FIGURE 6.

The dominant oligomeric mutant Drp1-M482D is more competent in inducing mitochondrial fission than Drp1-WT. (A) Confocal images of mitochondrial morphology and Drp1 distribution in WT 293T cells and Drp1^−/− 293T cells transfected with empty vector, Drp1-WT or Drp1-M482D as indicated. At 16 h post-transfection, cells were stained with MitoTracker (red) before fixation, followed by immunostaining with anti-Drp1 antibody (green). Insets represent high magnification views of the boxed areas. (B) Quantitative co-localization of Drp1 with mitochondria in (A) was analyzed by the PCC (mean ± S.E.M.). n represents the number of cells analyzed. (C) Percentages (mean ± S.E.M.) of cells with indicated mitochondrial morphologies in WT 293T, Drp1^−/− 293T, and Drp1^−/− 293T cells transfected with Drp1-WT or Drp1-M482D as shown in (A). n represents the number of cells analyzed. (D) The single cell derived colony of Drp1/MIEF1/2^−/− 293T cells was validated by Western blotting analysis with indicated antibodies.

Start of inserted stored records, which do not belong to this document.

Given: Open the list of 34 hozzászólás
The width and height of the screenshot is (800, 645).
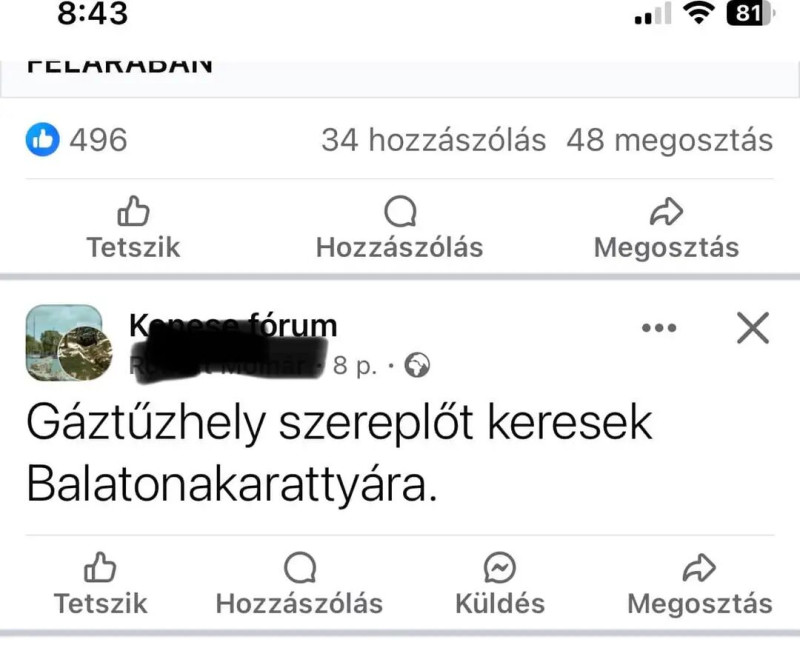Looking at the screenshot, I should click(x=434, y=140).
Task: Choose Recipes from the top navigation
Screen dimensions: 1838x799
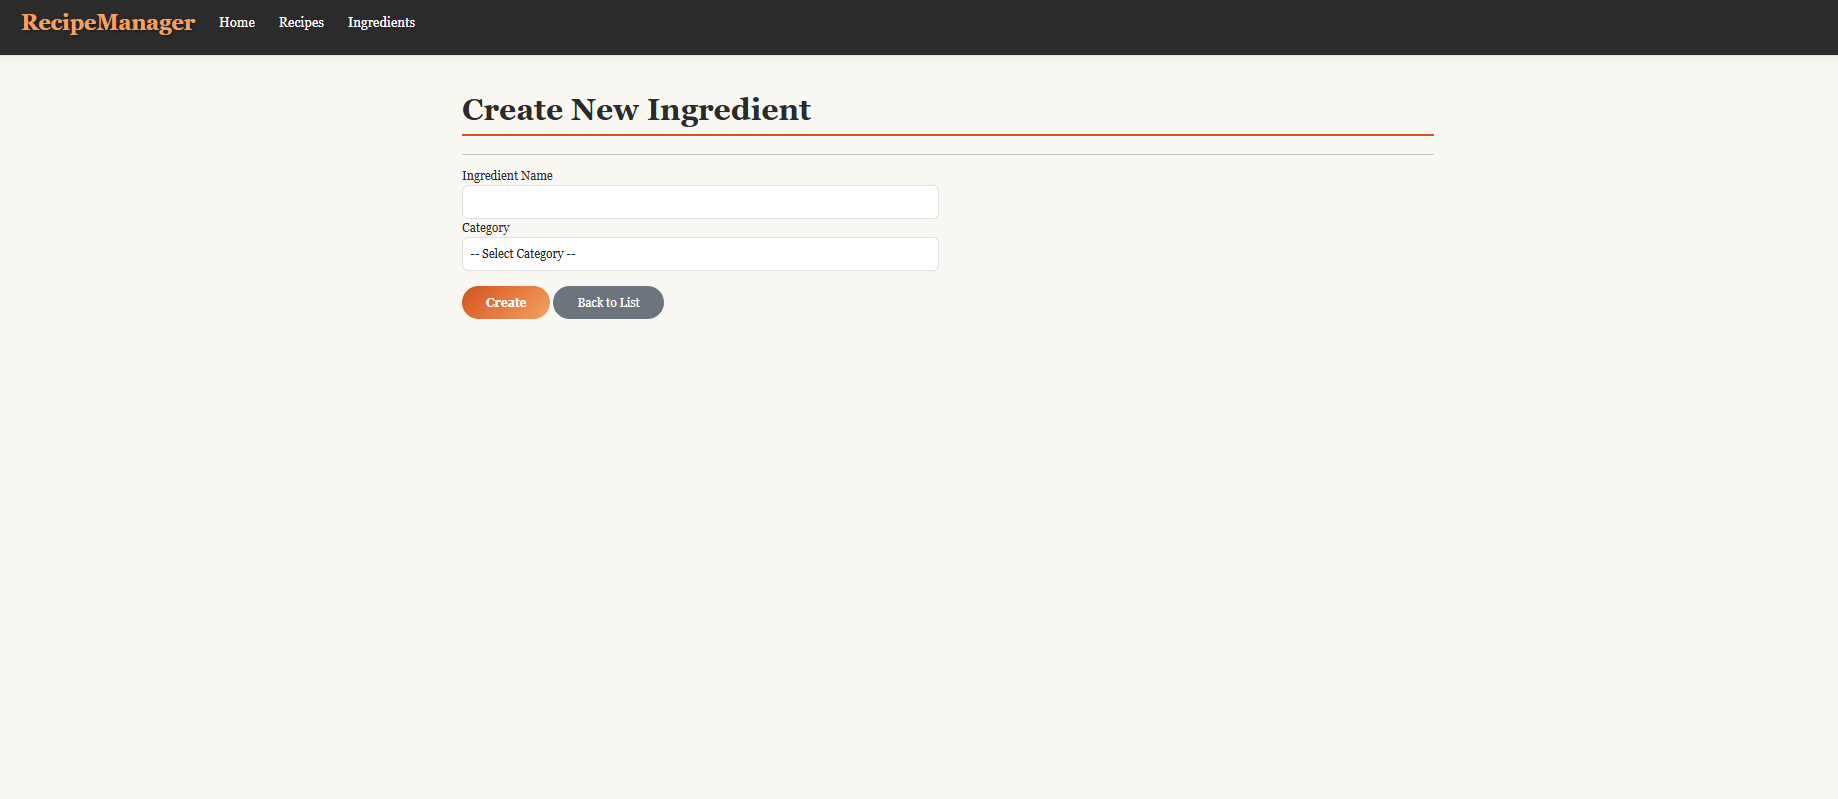Action: click(x=301, y=22)
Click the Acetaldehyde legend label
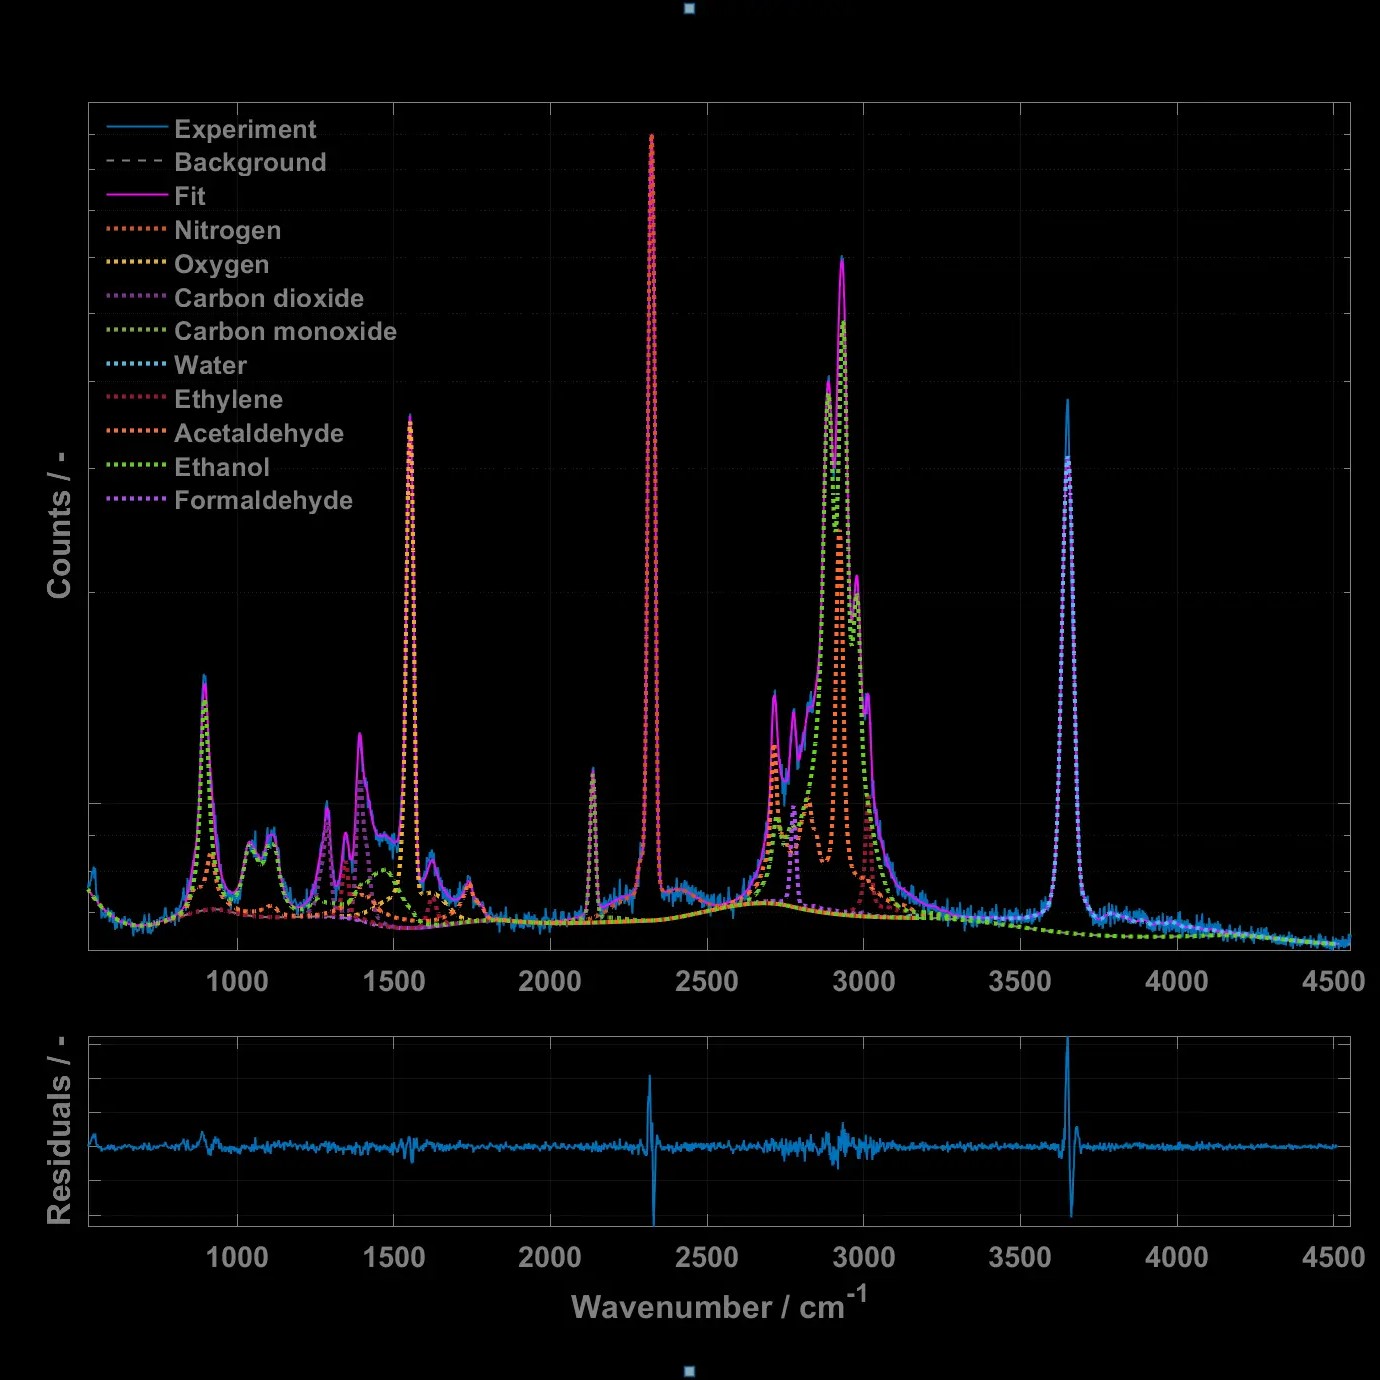The width and height of the screenshot is (1380, 1380). click(x=258, y=433)
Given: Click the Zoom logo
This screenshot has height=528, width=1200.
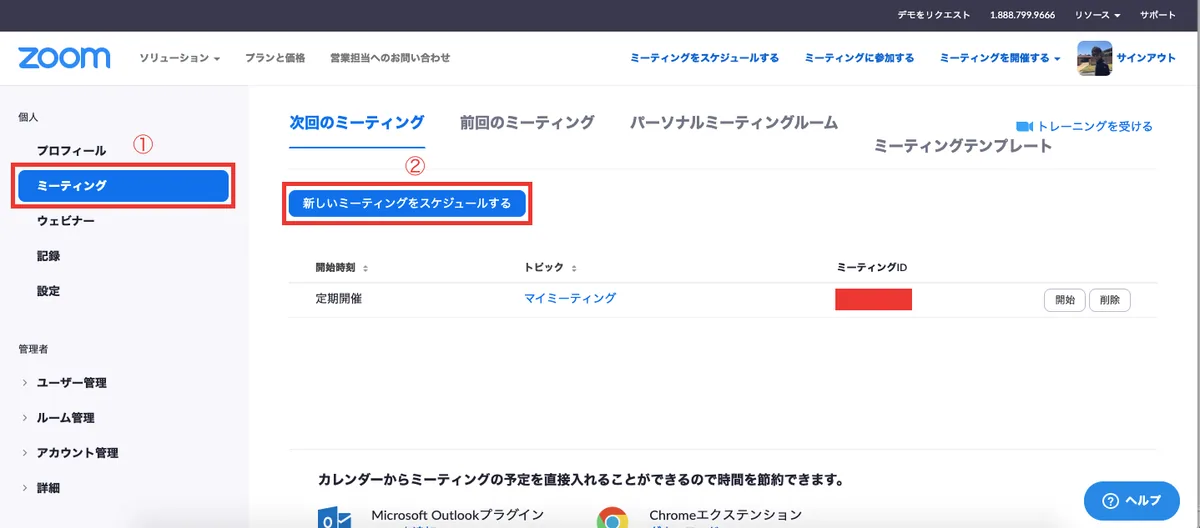Looking at the screenshot, I should click(64, 57).
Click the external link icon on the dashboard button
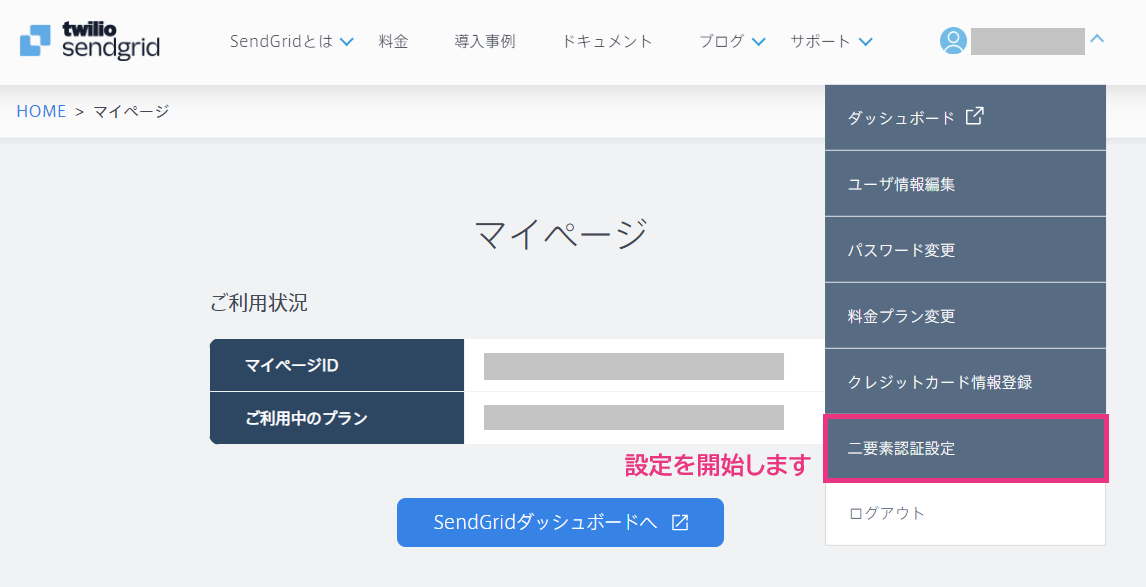The width and height of the screenshot is (1146, 587). [x=680, y=522]
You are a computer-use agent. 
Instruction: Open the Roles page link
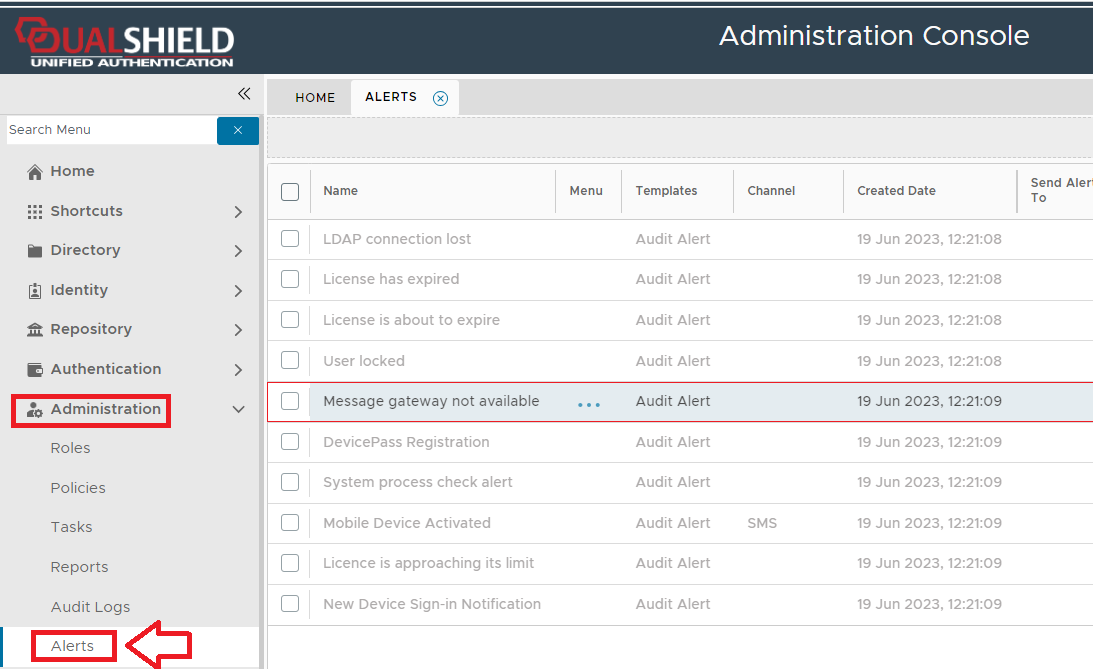[70, 448]
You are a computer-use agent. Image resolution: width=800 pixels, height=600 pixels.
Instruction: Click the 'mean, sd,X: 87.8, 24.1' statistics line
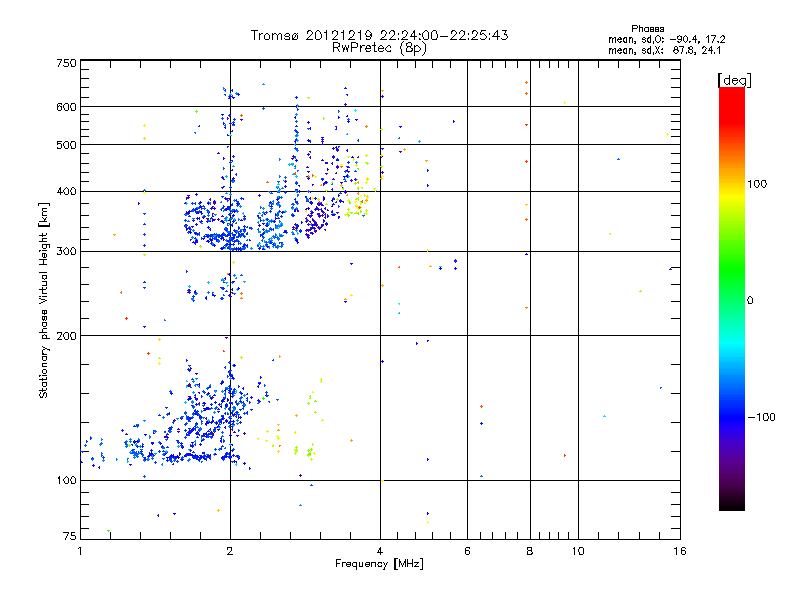tap(664, 50)
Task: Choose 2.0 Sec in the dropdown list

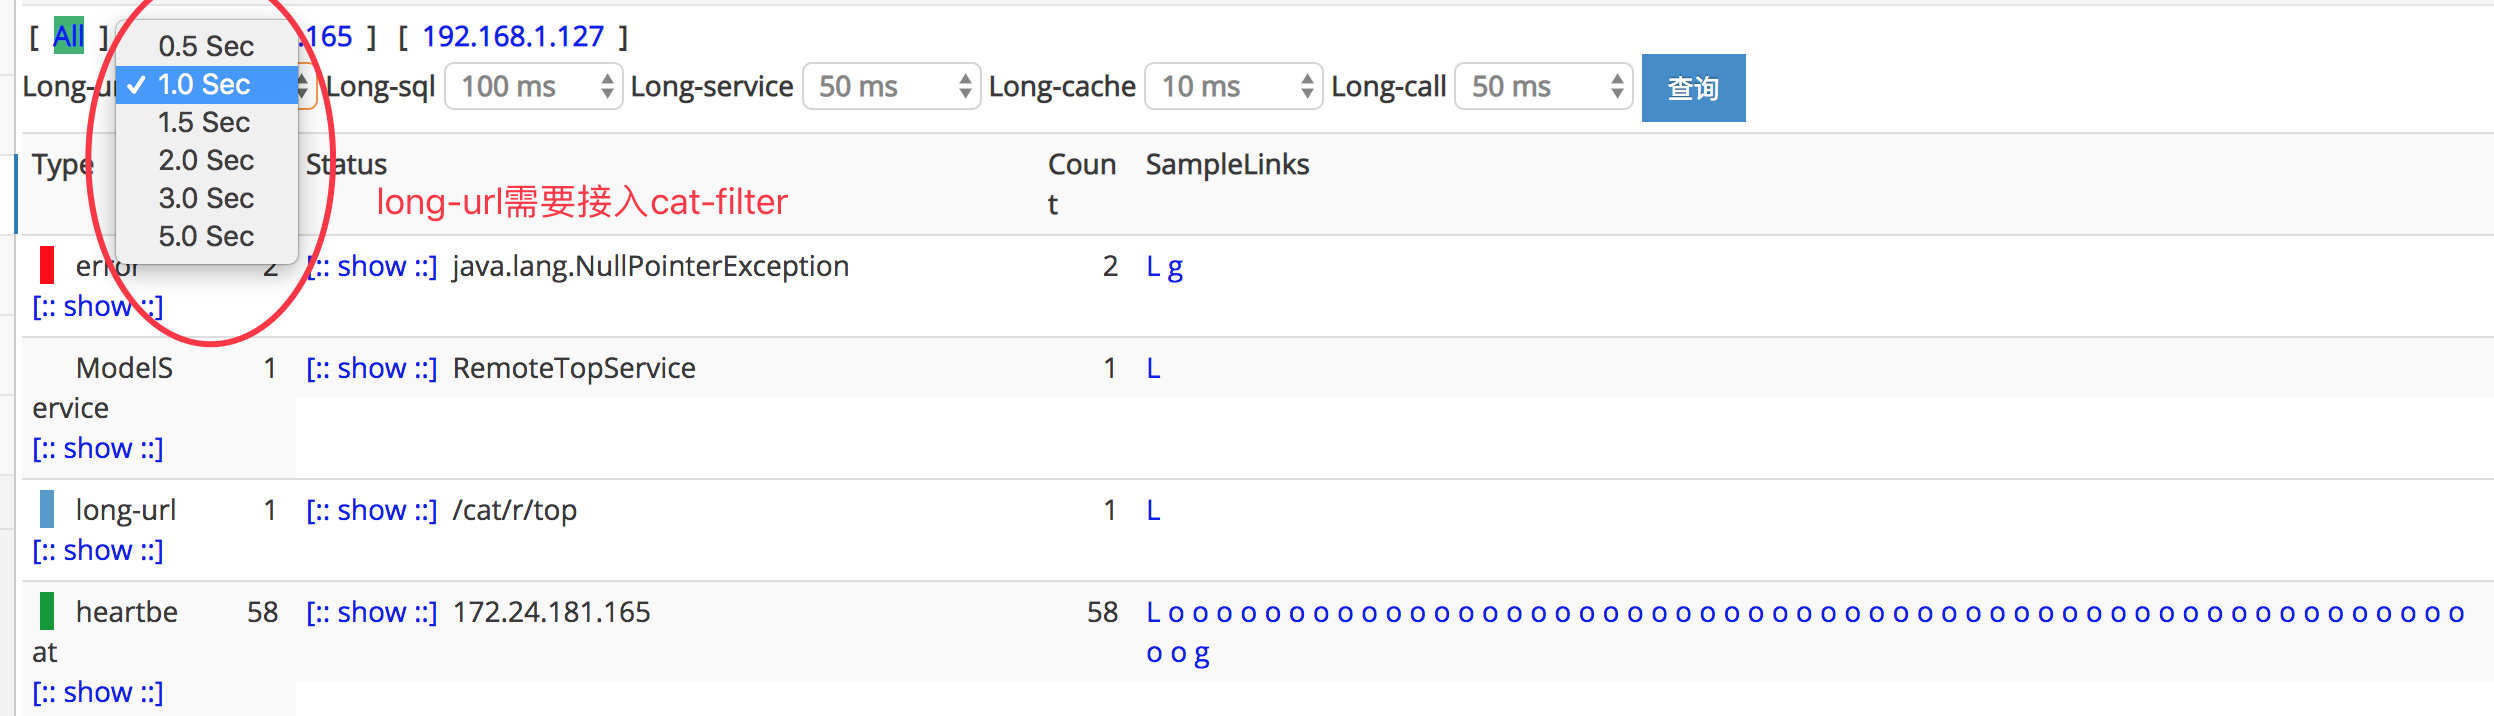Action: [206, 160]
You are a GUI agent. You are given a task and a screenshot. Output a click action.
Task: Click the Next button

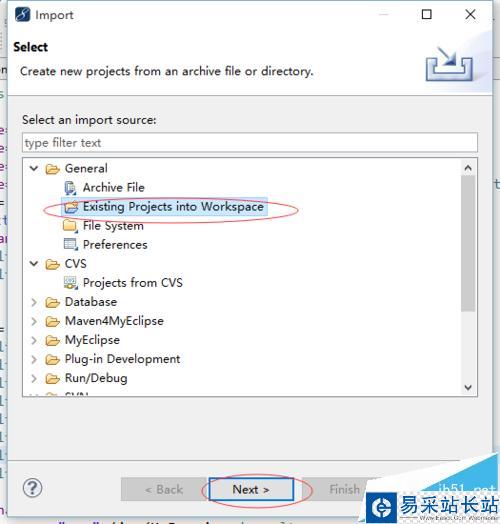pos(251,489)
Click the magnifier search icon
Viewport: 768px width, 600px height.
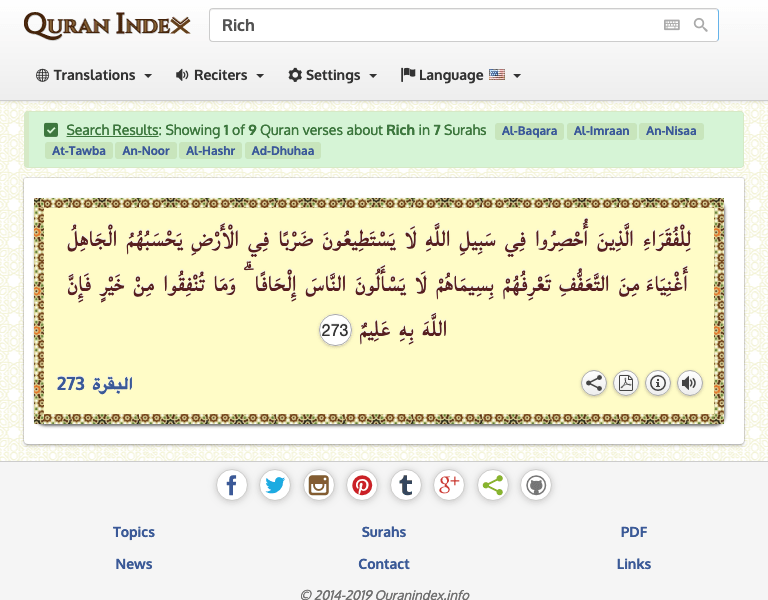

WT 293T cells were used as control. (E) Loss of MIEF1/2 severely reduced the interaction between endogenous Mff and exogenous Drp1-WT or Drp1-M482D. Cell lysates from Drp1^−/− or Drp1/MIEF1/2^−/− 293T cells transfected with Drp1-WT (left) or Drp1-M482D (right) were used for co-immunoprecipitation (IP) with Protein G beads conjugated with goat normal IgG (negative control) or goat anti-Mff antibody, followed by Western blotting with indicated antibodies.